Count the lines in the material below that contain the word "heading". Reply with the number only.

----------------

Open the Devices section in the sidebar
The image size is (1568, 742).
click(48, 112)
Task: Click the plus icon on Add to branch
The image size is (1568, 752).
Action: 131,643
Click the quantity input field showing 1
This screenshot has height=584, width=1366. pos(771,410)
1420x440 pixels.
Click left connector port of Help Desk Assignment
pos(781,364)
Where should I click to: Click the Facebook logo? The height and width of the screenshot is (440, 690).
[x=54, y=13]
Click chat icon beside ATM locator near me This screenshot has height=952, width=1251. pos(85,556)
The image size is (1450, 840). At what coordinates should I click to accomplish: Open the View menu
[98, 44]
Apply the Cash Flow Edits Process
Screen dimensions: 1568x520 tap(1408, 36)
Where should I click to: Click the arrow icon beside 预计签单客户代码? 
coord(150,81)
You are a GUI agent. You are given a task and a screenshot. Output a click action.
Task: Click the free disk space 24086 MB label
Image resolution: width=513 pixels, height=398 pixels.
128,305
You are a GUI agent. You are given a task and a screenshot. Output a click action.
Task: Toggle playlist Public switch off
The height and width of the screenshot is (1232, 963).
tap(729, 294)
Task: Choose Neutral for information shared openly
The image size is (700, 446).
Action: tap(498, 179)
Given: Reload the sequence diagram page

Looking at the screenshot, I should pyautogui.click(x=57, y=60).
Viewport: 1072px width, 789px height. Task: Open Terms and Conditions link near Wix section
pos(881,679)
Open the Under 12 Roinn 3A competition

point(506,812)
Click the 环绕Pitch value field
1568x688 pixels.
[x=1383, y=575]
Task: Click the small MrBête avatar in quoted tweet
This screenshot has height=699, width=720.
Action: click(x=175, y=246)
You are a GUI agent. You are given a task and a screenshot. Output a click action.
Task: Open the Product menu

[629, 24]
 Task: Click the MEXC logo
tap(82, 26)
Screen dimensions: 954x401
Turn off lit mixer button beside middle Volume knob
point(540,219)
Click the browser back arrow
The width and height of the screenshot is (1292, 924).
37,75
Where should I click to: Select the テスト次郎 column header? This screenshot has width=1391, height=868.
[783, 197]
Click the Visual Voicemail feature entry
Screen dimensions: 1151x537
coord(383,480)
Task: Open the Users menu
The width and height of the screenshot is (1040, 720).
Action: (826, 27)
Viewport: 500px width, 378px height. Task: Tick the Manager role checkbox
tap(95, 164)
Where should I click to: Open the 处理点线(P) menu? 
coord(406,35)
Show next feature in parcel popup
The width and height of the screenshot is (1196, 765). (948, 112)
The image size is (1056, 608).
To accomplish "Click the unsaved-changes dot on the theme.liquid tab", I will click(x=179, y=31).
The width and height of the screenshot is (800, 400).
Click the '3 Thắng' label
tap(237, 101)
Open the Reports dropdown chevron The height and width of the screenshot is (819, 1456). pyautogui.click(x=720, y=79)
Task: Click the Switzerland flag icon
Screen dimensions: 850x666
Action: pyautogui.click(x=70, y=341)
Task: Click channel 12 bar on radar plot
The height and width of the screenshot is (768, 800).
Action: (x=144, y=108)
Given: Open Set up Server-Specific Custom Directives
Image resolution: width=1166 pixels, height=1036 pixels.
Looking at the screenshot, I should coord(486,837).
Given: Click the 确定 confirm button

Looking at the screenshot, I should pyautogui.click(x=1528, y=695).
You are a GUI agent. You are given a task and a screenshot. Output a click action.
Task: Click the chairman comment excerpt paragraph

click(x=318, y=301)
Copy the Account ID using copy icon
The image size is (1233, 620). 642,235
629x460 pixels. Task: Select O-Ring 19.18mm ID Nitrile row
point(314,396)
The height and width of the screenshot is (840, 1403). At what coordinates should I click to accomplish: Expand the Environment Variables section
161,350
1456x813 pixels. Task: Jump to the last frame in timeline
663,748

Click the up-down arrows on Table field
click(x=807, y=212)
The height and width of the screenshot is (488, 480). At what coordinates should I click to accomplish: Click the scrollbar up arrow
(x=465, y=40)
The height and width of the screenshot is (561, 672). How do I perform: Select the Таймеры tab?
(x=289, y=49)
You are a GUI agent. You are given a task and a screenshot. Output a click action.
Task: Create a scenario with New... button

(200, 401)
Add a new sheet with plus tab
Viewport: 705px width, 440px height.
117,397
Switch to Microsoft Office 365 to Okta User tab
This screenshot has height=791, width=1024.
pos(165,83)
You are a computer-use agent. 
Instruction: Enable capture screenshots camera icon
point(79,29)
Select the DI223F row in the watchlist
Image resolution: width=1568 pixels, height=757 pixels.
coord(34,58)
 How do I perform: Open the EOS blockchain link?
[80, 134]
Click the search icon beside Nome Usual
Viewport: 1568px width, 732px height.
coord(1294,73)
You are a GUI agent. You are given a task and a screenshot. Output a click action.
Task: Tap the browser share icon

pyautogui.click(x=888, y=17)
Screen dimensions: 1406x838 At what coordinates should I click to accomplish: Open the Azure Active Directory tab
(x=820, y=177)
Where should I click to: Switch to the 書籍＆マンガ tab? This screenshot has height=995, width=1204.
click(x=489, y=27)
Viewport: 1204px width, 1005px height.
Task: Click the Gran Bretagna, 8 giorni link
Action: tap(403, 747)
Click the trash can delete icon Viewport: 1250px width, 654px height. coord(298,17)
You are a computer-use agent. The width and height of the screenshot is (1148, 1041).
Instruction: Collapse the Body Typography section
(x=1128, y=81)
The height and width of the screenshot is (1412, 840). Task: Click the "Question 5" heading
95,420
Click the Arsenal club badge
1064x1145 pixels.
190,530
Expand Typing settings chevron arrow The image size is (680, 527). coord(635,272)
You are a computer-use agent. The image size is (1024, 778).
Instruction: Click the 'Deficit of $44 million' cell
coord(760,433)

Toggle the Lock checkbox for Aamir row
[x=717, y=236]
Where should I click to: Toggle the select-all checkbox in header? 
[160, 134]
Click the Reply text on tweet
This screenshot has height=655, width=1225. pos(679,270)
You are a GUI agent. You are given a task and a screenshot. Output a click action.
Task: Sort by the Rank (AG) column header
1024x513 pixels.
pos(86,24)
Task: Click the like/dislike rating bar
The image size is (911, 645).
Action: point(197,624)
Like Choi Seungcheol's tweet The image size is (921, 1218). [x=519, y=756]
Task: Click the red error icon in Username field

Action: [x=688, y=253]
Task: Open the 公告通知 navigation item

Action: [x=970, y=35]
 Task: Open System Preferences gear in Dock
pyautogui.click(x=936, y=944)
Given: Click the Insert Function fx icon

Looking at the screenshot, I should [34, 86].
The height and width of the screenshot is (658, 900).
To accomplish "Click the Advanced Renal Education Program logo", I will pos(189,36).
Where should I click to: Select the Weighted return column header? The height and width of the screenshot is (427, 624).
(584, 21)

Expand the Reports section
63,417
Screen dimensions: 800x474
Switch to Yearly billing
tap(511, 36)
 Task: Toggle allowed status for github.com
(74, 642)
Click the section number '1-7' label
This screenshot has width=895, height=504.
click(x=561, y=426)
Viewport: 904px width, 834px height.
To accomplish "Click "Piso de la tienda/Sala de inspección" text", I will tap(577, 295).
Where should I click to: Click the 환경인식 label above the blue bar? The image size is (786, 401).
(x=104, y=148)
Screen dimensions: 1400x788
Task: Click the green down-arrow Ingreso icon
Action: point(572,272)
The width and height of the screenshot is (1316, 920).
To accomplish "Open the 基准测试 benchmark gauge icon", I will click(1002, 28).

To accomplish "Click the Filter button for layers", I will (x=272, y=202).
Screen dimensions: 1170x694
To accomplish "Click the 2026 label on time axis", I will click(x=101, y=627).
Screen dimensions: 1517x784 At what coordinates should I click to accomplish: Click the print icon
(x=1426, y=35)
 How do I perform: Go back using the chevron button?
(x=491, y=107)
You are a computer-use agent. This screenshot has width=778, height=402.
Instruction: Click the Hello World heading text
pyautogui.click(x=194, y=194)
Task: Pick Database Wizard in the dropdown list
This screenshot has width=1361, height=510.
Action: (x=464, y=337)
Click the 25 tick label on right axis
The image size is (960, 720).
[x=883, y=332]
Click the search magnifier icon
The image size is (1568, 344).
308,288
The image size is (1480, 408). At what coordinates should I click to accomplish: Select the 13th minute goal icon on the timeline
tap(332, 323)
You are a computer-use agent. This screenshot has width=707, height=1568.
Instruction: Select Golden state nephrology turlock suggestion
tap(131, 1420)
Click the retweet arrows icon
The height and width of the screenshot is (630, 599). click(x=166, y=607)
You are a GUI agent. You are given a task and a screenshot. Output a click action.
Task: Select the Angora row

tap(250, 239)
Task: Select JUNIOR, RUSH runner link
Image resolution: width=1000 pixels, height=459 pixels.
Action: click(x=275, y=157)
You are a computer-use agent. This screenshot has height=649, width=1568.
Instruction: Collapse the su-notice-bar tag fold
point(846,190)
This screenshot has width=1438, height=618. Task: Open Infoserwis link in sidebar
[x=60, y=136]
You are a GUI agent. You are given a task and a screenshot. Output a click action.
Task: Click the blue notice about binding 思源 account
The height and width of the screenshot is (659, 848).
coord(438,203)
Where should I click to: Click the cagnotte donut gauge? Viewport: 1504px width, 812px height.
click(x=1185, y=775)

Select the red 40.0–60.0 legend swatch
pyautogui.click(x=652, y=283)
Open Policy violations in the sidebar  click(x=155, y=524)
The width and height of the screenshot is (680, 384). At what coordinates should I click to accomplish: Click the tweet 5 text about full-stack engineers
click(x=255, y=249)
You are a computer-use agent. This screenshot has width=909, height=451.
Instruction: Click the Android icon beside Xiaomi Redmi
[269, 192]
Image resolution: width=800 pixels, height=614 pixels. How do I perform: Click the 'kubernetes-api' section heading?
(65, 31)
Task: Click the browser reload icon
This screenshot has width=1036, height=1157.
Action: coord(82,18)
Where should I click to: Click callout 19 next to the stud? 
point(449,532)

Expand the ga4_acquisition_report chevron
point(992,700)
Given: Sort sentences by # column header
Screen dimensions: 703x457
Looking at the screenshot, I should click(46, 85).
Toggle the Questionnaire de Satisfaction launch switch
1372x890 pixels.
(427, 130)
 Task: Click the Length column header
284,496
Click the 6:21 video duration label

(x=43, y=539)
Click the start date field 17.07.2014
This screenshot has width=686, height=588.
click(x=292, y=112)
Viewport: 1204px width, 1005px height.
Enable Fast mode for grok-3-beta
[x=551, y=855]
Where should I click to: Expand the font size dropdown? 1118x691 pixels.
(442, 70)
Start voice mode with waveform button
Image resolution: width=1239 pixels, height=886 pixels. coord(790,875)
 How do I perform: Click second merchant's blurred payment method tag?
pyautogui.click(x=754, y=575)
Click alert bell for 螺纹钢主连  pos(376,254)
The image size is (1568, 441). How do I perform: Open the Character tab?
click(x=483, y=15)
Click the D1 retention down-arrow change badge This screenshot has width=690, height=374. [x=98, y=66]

----------------

EXPECTED OUTPUT ▸
3